Hingga dewasa ini, 
korupsi masih menjadi problem di negara-negara berkembang. Korupsi 
memang sudah menjadi penyakit sosial di negara-negara berkembang dan 
sangat sulit diberantas. Untuk melakukan pemberantasan korupsi ternyata 
juga sangat banyak hambatannya. Makanya, bagaimanapun kerasnya usaha 
yang dilakukan oleh pemerintah melalui lembaga-lembaga negara ternyata 
korupsi juga tidak mudah dikurangi apalagi dihilangkan. Bahkan secara 
seloroh bisa dinyatakan bahwa korupsi tidak akan pernah bisa untuk 
dihilangkan. Kenyatannya memang tidak ada suatu negara di dunia ini yang
 memiliki indeks persepsi korupsi (IPK) yang berada di dalam angka 
mutlak 10, paling banter adalah mendekati angka mutlak tersebut.
Sejarah korupsi memang setua usia 
manusia. Ketika manusia mengenal relasi sosial berbasis uang atau 
barang, maka ketika itu sebenarnya sudah terjadi yang disebut korupsi. 
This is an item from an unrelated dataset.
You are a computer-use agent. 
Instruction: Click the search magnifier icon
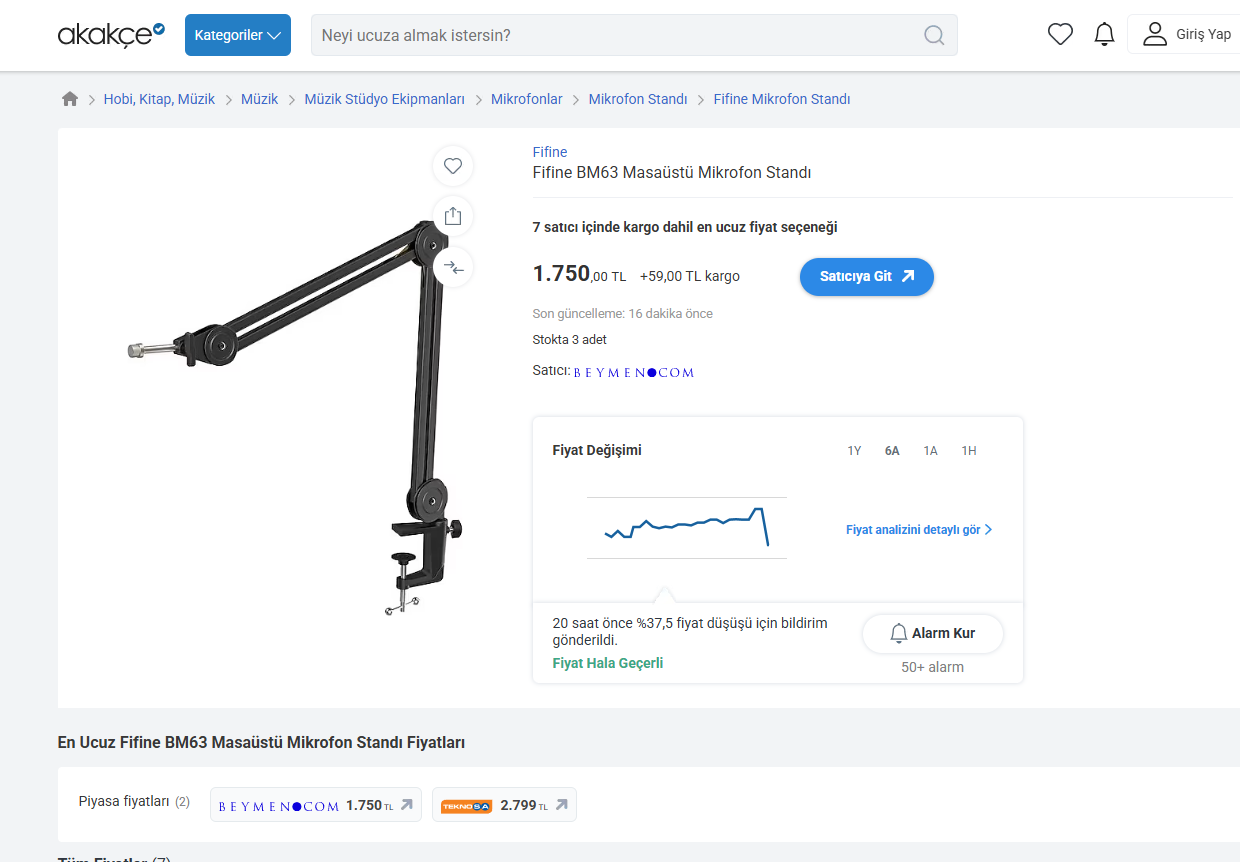934,35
Hanya saja memang kecanggihan dan kadar korupsinya masih sangat 
sederhana. Akan tetapi sejalan dengan perubahan kemampuan manusia, maka 
cara melakukan korupsi juga sangat variatif tergantung kepada bagaimana 
manusia melakukan korupsi tersebut. Jadi, semakin canggih manusia 
merumuskan rekayasa kehidupan, maka semakin canggih pula pola dan model 
korupsinya.
Untuk menemukan penyebab korupsi, maka 
saya ingin menggunakan konsepsi Alfred Schutz tentang because motive 
atau disebut sebagai motif penyebab. Di dalam konsepsi ini, maka dapat 
dinyatakan bahwa tindakan manusia ditentukan oleh ada atau tidaknya 
faktor penyebabnya. Maka seseorang melakukan korupsi juga disebabkan 
oleh beberapa faktor penyebab. Faktor penyebab itulah yang disebut 
sebagai motif eksternal penyebab tindakan.
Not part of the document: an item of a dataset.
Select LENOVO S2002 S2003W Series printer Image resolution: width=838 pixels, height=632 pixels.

Manusia dewasa ini sedang hidup di 
tengah kehidupan material yang sangat mengedepan. Dunia kapitalistik 
memang ditandai salah satunya ialah akumulasi modal atau kepemilikan 
yang semakin banyak. Semakin banyak modal atau akumulasi modal maka 
semakin dianggap sebagai orang yang kaya atau orang yang berhasil. Maka 
ukuran orang disebut sebagai kaya atau berhasil adalah ketika yang 
bersangkutan memiliki sejumlah kekayaan yang kelihatan di dalam 
kehidupan sehari-hari. Ada outward appearance yang tampak di dalam 
kehidupan sehari-harinya. Cobalah kalau kita berjalan di daerah-daerah 
yang tergolong daerah komunitas kaya, maka hal itu cukup dilihat dengan 
seberapa besar rumahnya, di daerah mana rumah tersebut, dan apa saja 
yang ada di dalam rumah tersebut. Di Surabaya ini, maka dengan mudah 
dapat diketahui bahwa ada perumahan yang tergolong sebagai perumahan 
”elit”. Datanglah di perumahan Darma Husada Indah, maka akan terpampang 
bagaimana rumah kaum elit di negeri ini. Dan inilah gambaran kesuksesan 
atau keberhasilan kehidupan.
Di tengah kehidupan yang semakin 
sekular, maka ukurannya adalah seberapa besar seseorang bisa mengakses 
kekayaan. Semakin kaya, maka semakin berhasil. Maka ketika seseorang 
menempati suatu ruang untuk bisa mengakses kekayaan, maka seseorang akan
 melakukannya secara maksimal. Di dunia ini, maka banyak orang yang 
mudah tergoda dengan kekayaan. Karena persepsi tentang kekayaan sebagai 
ukuran keberhasilan seseorang, maka  seseorang akan mengejar kekayaan 
itu tanpa memperhitungkan bagaimana kekayaan tersebut diperoleh.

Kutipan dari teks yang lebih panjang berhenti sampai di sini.